If you want to test or debug code to be used by the Puppet Server, you can use the puppetserver ruby and puppetserver irb commands to execute Ruby code in a JRuby environment.

To handle parallel requests from agent nodes, Puppet Server maintains separate JRuby interpreters. These JRuby interpreters individually run Puppet's application code, and distribute agent requests among them. You can configure the JRuby interpreters in the jruby-puppet section of puppetserver.conf.

Tuning Guide

You can maximize Puppet Server's performance by tuning your JRuby configuration. To learn more, visit the Puppet Server Tuning Guide.

User

If you are running Puppet Enterprise:

  • Puppet Server user runs as pe-puppet.

  • You must specify the user in /etc/sysconfig/pe-puppetserver.

If you are running open source Puppet:

  • Puppet Server needs to run as the user puppet.

  • You must specify the user in /etc/sysconfig/puppetserver.

All of the Puppet Server's files and directories must be readable and writable by this user. Note that Puppet Server ignores the user and group settings from puppet.conf.

Ports

By default, Puppet's HTTPS traffic uses port 8140. The OS and firewall must allow Puppet Server's JVM process to accept incoming connections on port 8140. If necessary, you can change the port in webserver.conf. See the Configuration page for details.

Logging

All of Puppet Server's logging is routed through the JVM Logback library. By default, it logs to /var/log/puppetlabs/puppetserver/puppetserver.log. The default log level is 'INFO'. By default, Puppet Server sends nothing to syslog. All log messages follow the same path, including HTTP traffic, catalog compilation, certificate processing, and all other parts of Puppet Server's work.

Puppet Server also relies on Logback to manage, rotate, and archive Server log files. Logback archives Server logs when they exceed 200MB. Also, when the total size of all Server logs exceeds 1GB, Logback automatically deletes the oldest logs. Logback is heavily configurable. If you need something more specialized than a unified log file, it may be possible to obtain. Visit Configuring Puppet Server for more details.

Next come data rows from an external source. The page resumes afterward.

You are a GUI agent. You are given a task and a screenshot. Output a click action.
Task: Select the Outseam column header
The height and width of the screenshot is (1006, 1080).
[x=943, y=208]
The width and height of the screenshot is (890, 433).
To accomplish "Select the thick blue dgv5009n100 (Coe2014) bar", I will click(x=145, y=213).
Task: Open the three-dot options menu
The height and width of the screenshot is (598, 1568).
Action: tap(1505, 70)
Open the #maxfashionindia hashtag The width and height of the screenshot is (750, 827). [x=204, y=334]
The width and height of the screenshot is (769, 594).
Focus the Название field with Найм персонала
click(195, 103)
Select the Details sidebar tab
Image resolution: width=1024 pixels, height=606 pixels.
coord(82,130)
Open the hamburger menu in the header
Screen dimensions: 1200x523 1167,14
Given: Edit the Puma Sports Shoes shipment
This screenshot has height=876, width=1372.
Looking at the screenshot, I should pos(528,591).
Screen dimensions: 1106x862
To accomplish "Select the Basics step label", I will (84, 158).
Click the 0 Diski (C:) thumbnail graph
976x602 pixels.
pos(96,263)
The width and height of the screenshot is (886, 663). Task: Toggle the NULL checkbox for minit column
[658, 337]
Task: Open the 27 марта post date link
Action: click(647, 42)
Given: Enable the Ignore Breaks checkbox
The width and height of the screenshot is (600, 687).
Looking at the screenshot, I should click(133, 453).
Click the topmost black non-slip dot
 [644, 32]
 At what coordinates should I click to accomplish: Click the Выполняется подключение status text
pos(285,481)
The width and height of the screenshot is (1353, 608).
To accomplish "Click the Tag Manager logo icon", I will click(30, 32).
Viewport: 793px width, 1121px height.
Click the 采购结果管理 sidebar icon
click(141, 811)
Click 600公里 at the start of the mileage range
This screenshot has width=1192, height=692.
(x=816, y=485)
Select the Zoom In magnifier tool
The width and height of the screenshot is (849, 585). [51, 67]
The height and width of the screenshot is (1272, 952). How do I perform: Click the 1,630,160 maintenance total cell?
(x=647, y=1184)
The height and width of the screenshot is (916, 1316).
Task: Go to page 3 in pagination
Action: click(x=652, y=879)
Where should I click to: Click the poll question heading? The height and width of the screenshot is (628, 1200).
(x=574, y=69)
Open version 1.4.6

Finally, any errors that cause the logging system to die or occur before logging is set up, display in journalctl.

SSL Termination

By default, Puppet Server handles SSL termination automatically. For network configurations that require external SSL termination (e.g. with a hardware load balancer), additional configuration is required. See the External SSL Termination page for details. In summary, you must:

  • Configure Puppet Server to use HTTP instead of HTTPS.

  • Configure Puppet Server to accept SSL information via insecure HTTP headers.

  • Secure your network so that Puppet Server cannot be directly reached by any untrusted clients.

  • Configure your SSL terminating proxy to set the following HTTP headers:

    • X-Client-Verify (mandatory).

    • X-Client-DN (mandatory for client-verified requests).

    • X-Client-Cert (optional; required for trusted facts).

Configuring Puppet Server

Puppet Server uses a combination of Puppet's configuration files along with its own separate configuration files, which are located in the conf.d directory. Refer to the Config directory for a list of Puppet's configuration files. For detailed information about Puppet Server settings and the conf.d directory, refer to the Configuring Puppet Server page.